COVID-19 Journaling Project

History is happening now. In the future, scholars will look back on this time to learn about individuals’ and societies’ responses to a worldwide pandemic. While archived news and internet sites will be essential primary sources, the day-to-day, mundane, social, and emotional experiences of individuals can get lost in the fray.

The University Archives invites you to help us document and preserve our communities' experiences of the COVID-19 pandemic. GVSU students, faculty, staff, and community members who are interested in contributing are asked to journal about their experiences and thoughts through this unprecedented time. The Archives will gather these materials together in an online digital collection, as a contribution to the historical documentation of these events.

Questions can be directed to Annie Benefiel, University Archivist and Digital Collections Librarian, at [email protected].

You can write your journal from home, using the technology you have on hand.

Photo by Kaitlyn Baker on Unsplash

How to Journal

The best way to start journaling for the University Archives is in a Google Doc or MS Word document. Journal entries can take any form--you can record short thoughts, longer essays, stream of consciousness, poems, photos, etc. These prompts below are ideas to help stimulate your thoughts, but you can write about whatever you like. Important information for historians will include times and dates of events, observations, and entries, names of geographic locations, organizations, or people, and other factual information that provides context to your entries.  

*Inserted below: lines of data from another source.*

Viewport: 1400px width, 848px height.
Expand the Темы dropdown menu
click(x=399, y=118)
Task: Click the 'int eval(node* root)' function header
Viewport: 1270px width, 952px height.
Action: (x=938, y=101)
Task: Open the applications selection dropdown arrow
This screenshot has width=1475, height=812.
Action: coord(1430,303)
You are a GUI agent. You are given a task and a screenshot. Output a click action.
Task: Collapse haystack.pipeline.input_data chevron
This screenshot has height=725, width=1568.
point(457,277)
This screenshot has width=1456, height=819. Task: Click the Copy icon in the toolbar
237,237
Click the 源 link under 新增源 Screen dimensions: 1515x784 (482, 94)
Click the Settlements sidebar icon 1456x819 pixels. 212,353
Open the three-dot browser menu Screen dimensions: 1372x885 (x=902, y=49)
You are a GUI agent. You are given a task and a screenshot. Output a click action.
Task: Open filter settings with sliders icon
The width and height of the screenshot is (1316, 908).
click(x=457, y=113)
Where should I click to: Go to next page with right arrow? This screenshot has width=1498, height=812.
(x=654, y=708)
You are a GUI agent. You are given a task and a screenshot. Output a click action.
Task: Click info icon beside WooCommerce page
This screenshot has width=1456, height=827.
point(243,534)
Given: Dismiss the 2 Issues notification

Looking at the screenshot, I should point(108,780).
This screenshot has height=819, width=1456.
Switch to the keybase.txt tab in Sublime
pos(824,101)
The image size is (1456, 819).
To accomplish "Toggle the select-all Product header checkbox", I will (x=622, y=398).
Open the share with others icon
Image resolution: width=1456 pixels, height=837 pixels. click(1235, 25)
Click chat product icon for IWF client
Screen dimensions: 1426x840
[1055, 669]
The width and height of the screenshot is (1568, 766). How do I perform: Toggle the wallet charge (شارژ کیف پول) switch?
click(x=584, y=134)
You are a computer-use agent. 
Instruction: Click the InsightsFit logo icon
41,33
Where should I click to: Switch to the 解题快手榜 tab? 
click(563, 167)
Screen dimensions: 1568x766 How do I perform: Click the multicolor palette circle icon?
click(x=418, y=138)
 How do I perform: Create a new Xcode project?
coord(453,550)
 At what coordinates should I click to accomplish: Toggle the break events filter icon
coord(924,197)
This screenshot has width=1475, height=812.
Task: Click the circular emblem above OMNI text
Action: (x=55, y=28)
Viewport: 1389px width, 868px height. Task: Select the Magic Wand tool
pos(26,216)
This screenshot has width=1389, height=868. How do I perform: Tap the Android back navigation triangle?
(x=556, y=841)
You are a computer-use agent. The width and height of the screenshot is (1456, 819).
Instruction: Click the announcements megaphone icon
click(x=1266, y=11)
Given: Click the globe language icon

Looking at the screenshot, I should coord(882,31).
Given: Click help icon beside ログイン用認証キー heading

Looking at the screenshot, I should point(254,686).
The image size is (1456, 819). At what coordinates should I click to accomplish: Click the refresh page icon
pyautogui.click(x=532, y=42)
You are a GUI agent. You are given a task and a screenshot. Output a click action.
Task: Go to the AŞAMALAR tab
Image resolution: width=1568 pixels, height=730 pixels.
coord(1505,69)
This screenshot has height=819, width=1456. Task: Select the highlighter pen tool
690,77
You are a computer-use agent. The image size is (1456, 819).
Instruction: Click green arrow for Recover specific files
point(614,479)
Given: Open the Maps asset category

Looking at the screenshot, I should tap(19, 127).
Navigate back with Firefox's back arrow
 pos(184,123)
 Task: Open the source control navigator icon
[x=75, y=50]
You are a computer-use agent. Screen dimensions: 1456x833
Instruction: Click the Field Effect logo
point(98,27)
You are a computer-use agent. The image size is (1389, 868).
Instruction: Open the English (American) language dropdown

Please do not include any personal information, aside from names, of any individuals including yourself. Personal information includes addresses, phone numbers, email addresses, etc. 

Submissions of short video, audio recordings, and important images are also being accepted. Be sure to fill out as much descriptive information as you can in the submission form to enable their later discovery and use in our digital collections.

Prompts

  • How has the pandemic changed your personal life, routines, and day-to-day activities?
  • What have you been doing to pass the time at home?
  • What has been essential to getting through this time? What would you share with someone facing a similar situation in the future?
  • What have you struggled with during quarantine?
  • How has it felt to prepare for returning to school?
  • How did the beginning of the school year this fall feel different from other years?
  • Are all of your classes online or do you have some face-to-face? What are those changes like, and how does learning in this new environment differ from the past?
  • Are you involved in student organizations, sports or clubs? How has the pandemic changed how you engage with extracurriculars?
  • Are you or anyone you know sick? What symptoms, response from medical personnel? Have you been able to receive testing and health care?
  • What do you think about news and media reports now and over the course of the pandemic? Are there particular media sources you trust or rely on? 
  • Do you engage with social media or other online communities? How has your online life changed since the pandemic?
  • If you are working, what changes did you have to make to your workday? If you became unemployed due to the pandemic, how are you dealing with it?

Submit

Submit Your Journal 

*Please read the terms and conditions before submitting your journal. You may submit via URL or file upload.



Terms and Conditions

By submitting your journal to the University Archives, you agree to the following Terms and Conditions:

  • You grant a worldwide, non-exclusive, royalty-free license to Grand Valley State University to preserve, reproduce, and distribute your work as part of the GVSU COVID-19 Journaling Project. This permission includes the right to modify your material to conform to the goals of the project, to reformat it as necessary to preserve its perceptibility and usefulness, and to make it available for educational, research, and promotional purposes outside the project, in perpetuity and in all media forms. This license does not authorize the exploitation of your contribution for profit or commercial use.
  • The material you submit must have been created by you, wholly original, and shall not be copied from or based upon any other photographic, literary, or other material, except to the extent that such material is in the public domain, or you have the permission of the copyright owner, or its use is allowed by "Fair Use" as prescribed by the terms of United States copyright laws.
  • In granting this permission, you affirm that you are 18 years of age or older and have the full power and authority to consent to this agreement, that your submission does not infringe any existing copyright or contain any libelous matter, nor invade any third party rights of privacy or publicity. You further agree to defend and hold harmless Grand Valley State University, Grand Valley State University Libraries, its board of trustees, and its officers, employees, and agents against all claims, demands, costs, and expenses including attorney's fees incurred for any and all claims of copyright infringement or any other legal or regulatory course of action arising from the use of your material.
  • The University Archives and University Libraries have no obligation to use or publish your contribution. You retain ownership of and copyright in the material you share. 
  • Contributors who provide their name in the NAME field in the submission form agree to the public display of such contact information in connection with the materials submitted under that form, unless they elect to submit anonymously.